From the line containing "How do I perform: Open" to the end of the records, print every line exactly, both ends included, and leave out the pictures.

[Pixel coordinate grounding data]
****************************************
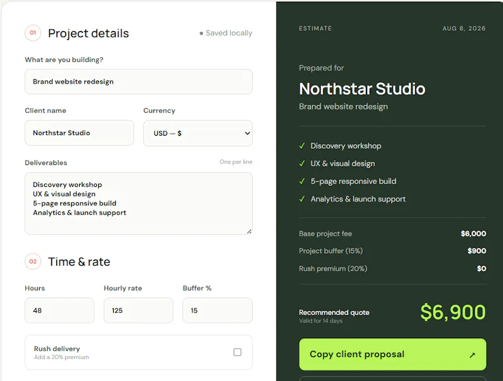The height and width of the screenshot is (381, 503).
Task: Click the Rush delivery label text
Action: coord(57,348)
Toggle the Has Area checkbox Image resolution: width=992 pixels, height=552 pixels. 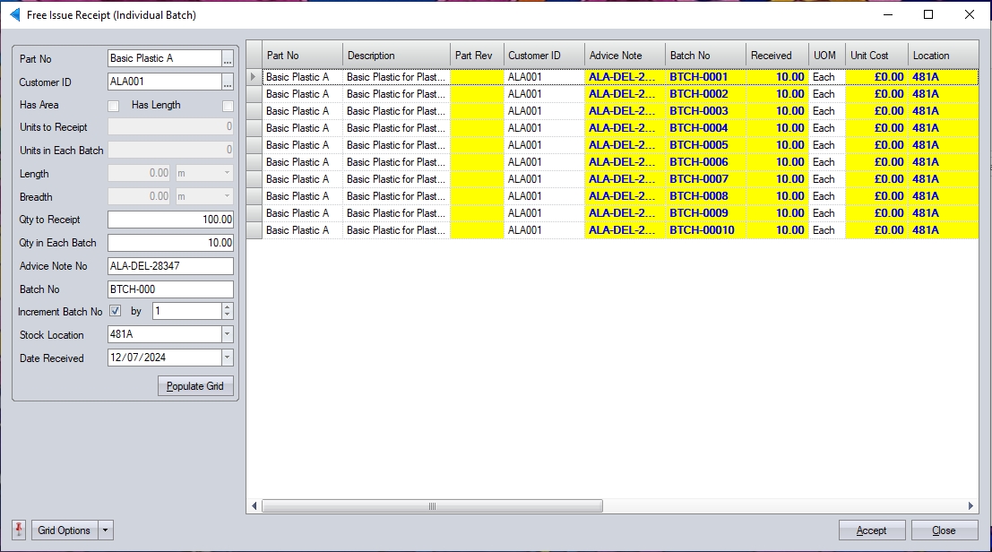114,106
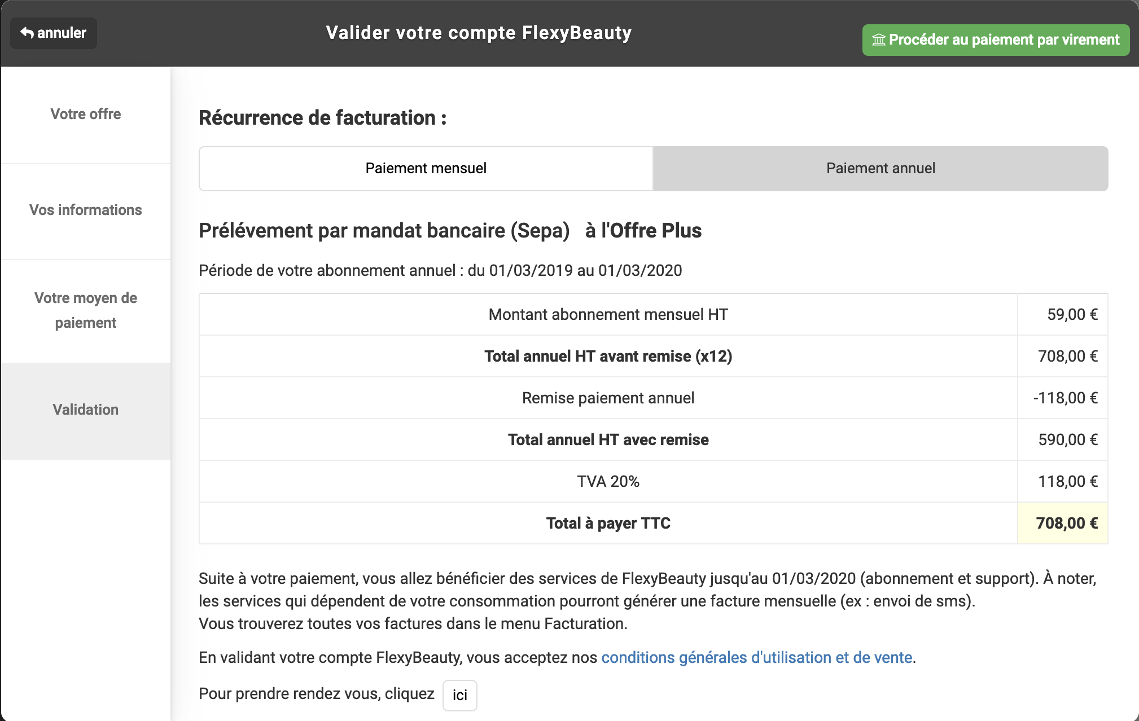Click the annuler back arrow icon
This screenshot has height=721, width=1139.
[x=27, y=33]
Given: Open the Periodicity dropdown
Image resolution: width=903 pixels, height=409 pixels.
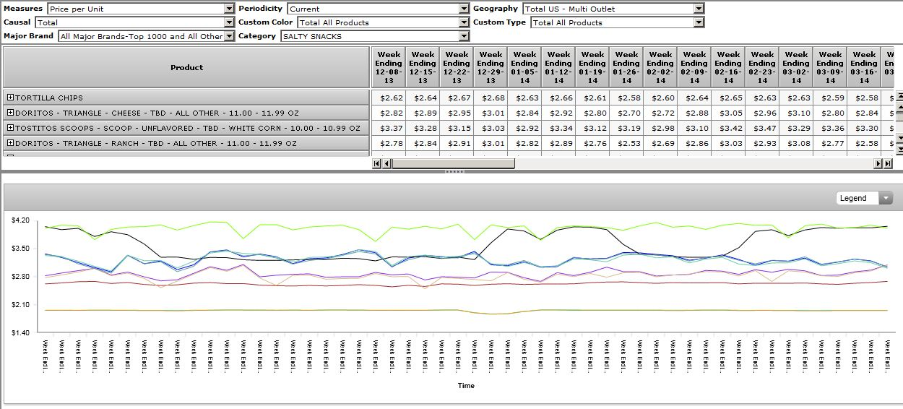Looking at the screenshot, I should 464,9.
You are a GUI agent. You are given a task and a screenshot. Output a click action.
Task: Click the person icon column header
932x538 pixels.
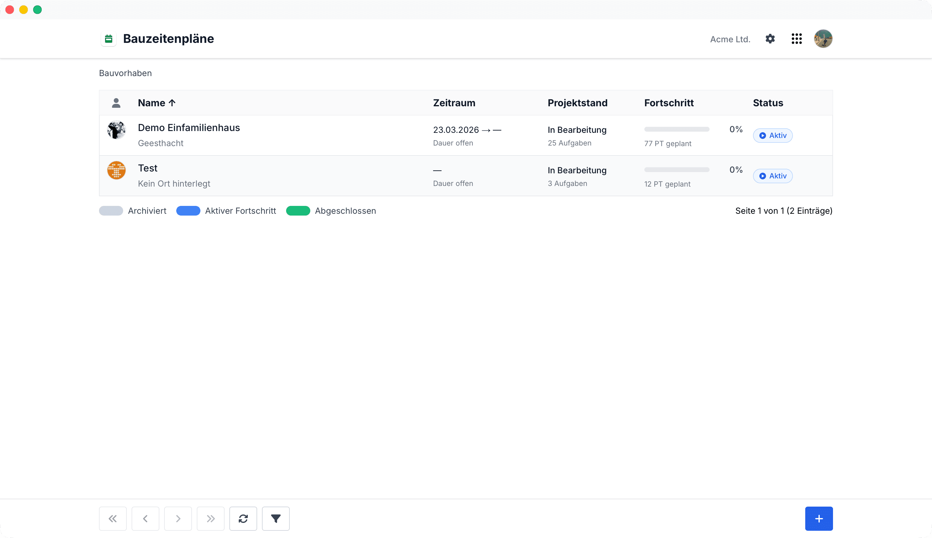click(116, 103)
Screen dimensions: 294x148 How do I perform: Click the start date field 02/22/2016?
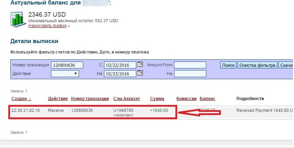click(x=120, y=65)
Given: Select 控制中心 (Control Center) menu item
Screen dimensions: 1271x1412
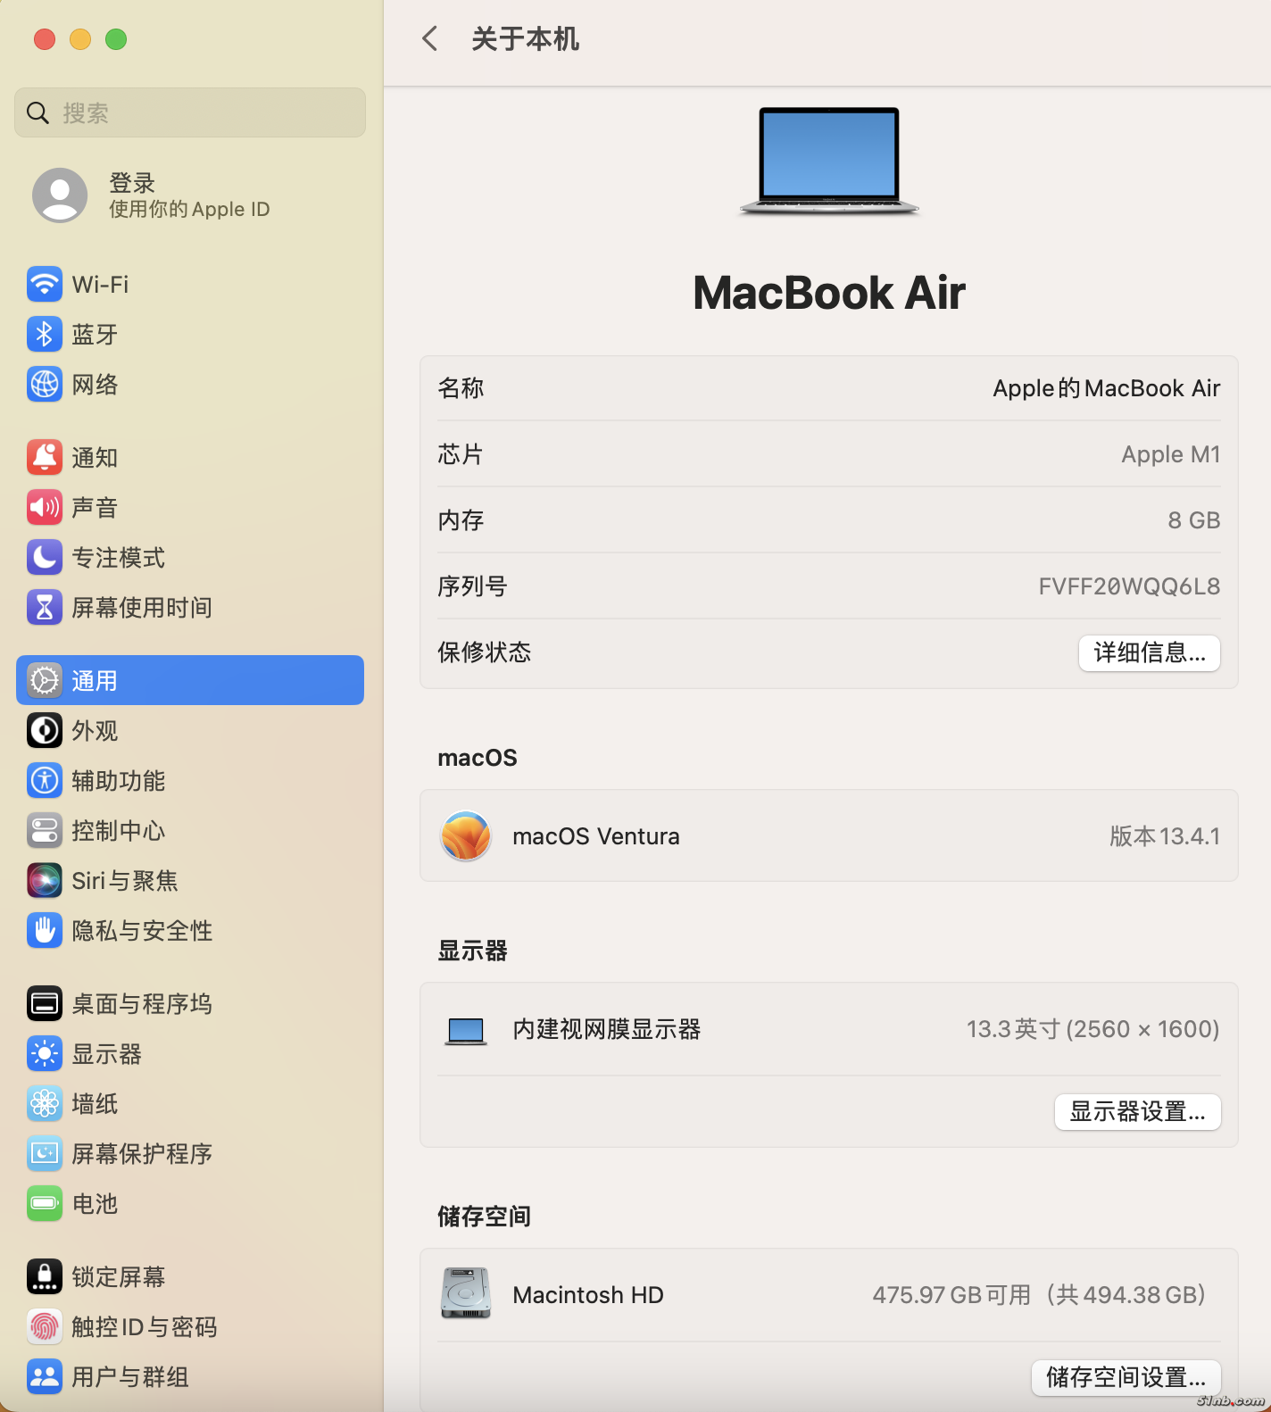Looking at the screenshot, I should click(x=118, y=831).
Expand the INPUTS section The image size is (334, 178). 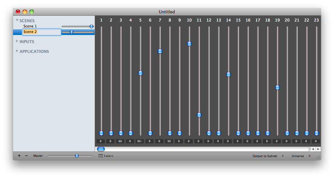coord(17,41)
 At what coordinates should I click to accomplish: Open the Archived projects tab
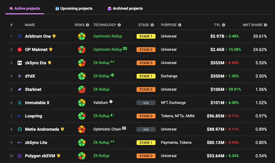pyautogui.click(x=125, y=9)
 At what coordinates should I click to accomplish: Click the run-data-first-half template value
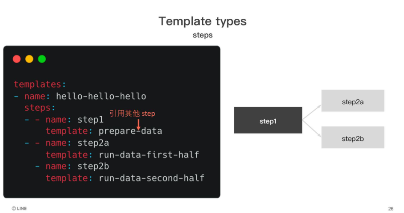(x=149, y=155)
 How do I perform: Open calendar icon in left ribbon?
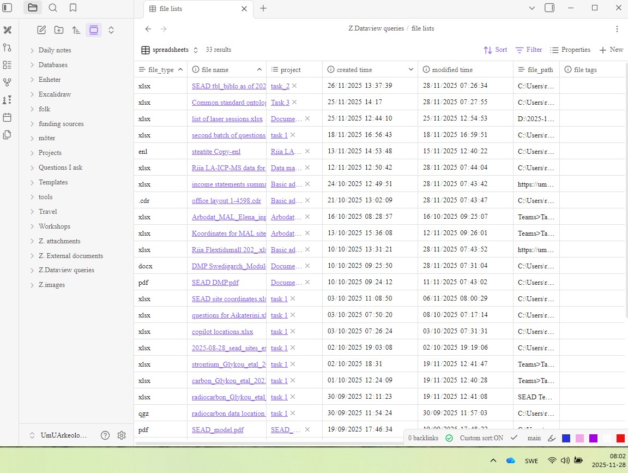(x=7, y=117)
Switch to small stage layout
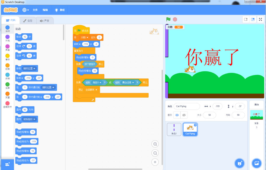Viewport: 266px width, 170px height. tap(246, 19)
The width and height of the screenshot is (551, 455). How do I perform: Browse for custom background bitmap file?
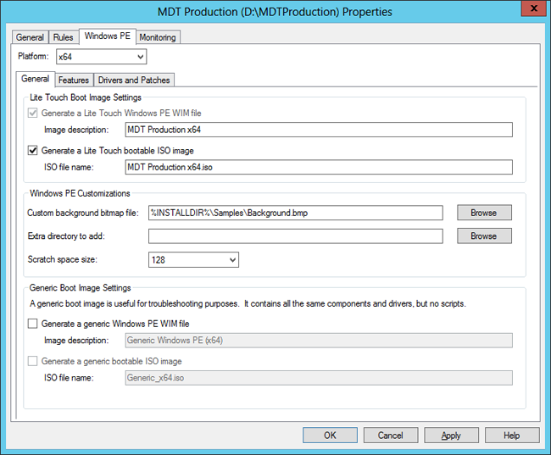pos(484,213)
****************************************
WRITTEN SOLUTION
 How do I perform: Open calendar icon in left ribbon?
(x=7, y=117)
Switch to small stage layout
Viewport: 266px width, 170px height. tap(246, 19)
The width and height of the screenshot is (551, 455). How do I perform: Browse for custom background bitmap file?
pos(484,213)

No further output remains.